It will be seen from this delightful excursion among
the ephemera that “character” is the grimly true nature of the inhabitants of a
world or a society. Culture and character aren’t mutually exclusive, just
mutually intolerant. A good argument could be made for trying to make them keep
a respectable distance between each other. Like an Apprehended Violence Order.
“The subject of this order shall remain five hundred metres from the Matisse…”
You could try to do it the other way round, preventing things like ballets from
attacking people, but that doesn’t even sound likely. A compliant, pacifist, ballet?
Pshaw, I say.
Bizarrely, some arts grow on the character of a
society. Like molds, they sprout and spore on various media. The ancient soap
operas were a good example, the fungus of a world, recycling the nutrients of a
ridiculous social order. They promote regeneration of the society. Why else
would people roam around in front of cameras being meaningless?
Into this frail, gruesome, and more importantly, closed,
antique shop, there inexplicably arrive more artists, convinced that the world
loves them for themselves and their art. Some delusions are necessary
anesthetics, some are just stupid. That makes some sense. It can be argued that
the greatest encumbrance to any art form is the people that practice it. Absurd
idea, really. The arts are just making the best of a bad situation. It’s not
the fault of gouache that there were such things as Expressionists.
That said, if to produce an art form you require
deluded idiots, it really opens up the creative potentials of a lot of possible
producers. Humanity has always had the advantage of being able to delude itself
about anything. Drought? No, it’s a statement. Famine? No, it’s a montage.
Spin? Well, I thought I should interpret, rather than refer to facts.
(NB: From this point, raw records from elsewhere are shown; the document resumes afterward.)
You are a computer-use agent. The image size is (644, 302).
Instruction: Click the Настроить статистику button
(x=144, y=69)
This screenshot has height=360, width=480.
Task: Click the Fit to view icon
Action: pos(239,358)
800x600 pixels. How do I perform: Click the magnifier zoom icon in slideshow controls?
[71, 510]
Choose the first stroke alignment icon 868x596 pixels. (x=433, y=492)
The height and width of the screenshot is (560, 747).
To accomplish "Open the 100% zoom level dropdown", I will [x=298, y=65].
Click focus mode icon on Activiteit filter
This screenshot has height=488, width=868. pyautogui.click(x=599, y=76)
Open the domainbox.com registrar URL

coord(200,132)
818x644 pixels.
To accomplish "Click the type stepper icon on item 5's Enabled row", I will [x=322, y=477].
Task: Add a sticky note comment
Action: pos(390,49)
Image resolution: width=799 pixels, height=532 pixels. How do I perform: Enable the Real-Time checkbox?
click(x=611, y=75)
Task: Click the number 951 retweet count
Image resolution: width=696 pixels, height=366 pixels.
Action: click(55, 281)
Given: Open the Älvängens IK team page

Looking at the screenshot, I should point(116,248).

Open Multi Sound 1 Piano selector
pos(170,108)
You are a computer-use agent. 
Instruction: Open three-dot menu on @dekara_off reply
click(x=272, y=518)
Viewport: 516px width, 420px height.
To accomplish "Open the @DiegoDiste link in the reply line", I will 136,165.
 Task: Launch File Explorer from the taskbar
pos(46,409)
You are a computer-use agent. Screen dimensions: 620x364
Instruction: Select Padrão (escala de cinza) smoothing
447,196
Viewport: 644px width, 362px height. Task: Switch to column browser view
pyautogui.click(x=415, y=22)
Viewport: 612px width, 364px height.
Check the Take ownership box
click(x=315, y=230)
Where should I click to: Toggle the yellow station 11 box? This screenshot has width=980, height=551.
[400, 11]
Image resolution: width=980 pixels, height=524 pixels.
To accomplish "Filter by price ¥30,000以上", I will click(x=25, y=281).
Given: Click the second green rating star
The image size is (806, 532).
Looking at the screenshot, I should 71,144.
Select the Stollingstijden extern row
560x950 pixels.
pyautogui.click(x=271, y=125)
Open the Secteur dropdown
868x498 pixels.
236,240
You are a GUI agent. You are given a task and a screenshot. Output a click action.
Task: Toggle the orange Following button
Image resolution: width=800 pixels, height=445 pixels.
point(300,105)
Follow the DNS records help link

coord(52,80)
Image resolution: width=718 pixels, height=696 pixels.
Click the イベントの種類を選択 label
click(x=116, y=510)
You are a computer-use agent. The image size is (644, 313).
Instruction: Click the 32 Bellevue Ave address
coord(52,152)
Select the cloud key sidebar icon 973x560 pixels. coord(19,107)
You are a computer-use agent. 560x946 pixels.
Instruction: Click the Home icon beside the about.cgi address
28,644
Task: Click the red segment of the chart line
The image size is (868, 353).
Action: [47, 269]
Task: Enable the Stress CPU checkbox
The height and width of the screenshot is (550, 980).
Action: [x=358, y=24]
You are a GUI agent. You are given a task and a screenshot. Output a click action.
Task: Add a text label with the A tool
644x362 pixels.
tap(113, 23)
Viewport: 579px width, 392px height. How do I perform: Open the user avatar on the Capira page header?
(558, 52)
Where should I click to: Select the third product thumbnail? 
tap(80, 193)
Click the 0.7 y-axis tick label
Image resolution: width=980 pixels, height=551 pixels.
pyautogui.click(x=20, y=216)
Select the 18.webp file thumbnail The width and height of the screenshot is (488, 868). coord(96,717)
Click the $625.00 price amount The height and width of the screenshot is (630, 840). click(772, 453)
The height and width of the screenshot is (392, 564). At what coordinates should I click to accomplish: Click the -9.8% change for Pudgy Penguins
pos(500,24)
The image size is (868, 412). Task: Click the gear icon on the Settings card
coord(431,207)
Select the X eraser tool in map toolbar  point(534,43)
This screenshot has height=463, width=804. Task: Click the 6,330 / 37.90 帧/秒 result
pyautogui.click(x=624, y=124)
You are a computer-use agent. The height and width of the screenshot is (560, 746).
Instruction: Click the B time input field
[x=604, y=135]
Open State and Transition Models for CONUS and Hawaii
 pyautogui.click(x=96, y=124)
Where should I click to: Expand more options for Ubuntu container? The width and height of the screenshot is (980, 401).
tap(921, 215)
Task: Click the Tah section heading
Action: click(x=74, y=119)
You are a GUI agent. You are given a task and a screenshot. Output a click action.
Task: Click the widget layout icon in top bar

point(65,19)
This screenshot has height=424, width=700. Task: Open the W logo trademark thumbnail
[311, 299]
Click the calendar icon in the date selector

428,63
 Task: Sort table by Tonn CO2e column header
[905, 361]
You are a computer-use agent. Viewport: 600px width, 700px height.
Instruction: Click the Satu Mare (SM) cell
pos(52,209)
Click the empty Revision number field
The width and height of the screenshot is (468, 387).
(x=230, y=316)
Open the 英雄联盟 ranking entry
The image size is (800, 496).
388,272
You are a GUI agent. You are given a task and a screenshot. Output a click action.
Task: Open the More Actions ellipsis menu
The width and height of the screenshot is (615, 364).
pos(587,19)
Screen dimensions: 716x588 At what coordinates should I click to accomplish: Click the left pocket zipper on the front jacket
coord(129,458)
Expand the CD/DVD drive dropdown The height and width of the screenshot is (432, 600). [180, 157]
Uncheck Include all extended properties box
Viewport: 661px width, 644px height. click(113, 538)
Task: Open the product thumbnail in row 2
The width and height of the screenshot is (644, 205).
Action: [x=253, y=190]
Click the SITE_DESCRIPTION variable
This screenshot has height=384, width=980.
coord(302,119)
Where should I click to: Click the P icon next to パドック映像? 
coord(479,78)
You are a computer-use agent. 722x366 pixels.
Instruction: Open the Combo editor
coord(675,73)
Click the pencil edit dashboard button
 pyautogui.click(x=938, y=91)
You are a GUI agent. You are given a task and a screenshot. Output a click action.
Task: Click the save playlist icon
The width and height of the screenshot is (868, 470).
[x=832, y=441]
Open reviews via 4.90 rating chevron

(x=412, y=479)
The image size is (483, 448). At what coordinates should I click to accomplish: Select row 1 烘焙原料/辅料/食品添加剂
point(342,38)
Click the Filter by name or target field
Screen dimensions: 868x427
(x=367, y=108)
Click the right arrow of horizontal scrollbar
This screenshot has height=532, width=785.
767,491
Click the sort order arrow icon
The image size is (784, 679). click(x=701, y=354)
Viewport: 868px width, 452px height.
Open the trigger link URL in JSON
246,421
Reggie had gleaned by now that character was lucky
if it had the chance to be cultured, and culture had only itself to blame if it
took on too much character. In England, through the centuries, the worst
vulgarities of peasant ignorance were as healthy as anywhere. Then the Tudors fanned
an indecisive flame of identity which ultimately produced a modern, uniquely English
culture, despite the character of the times.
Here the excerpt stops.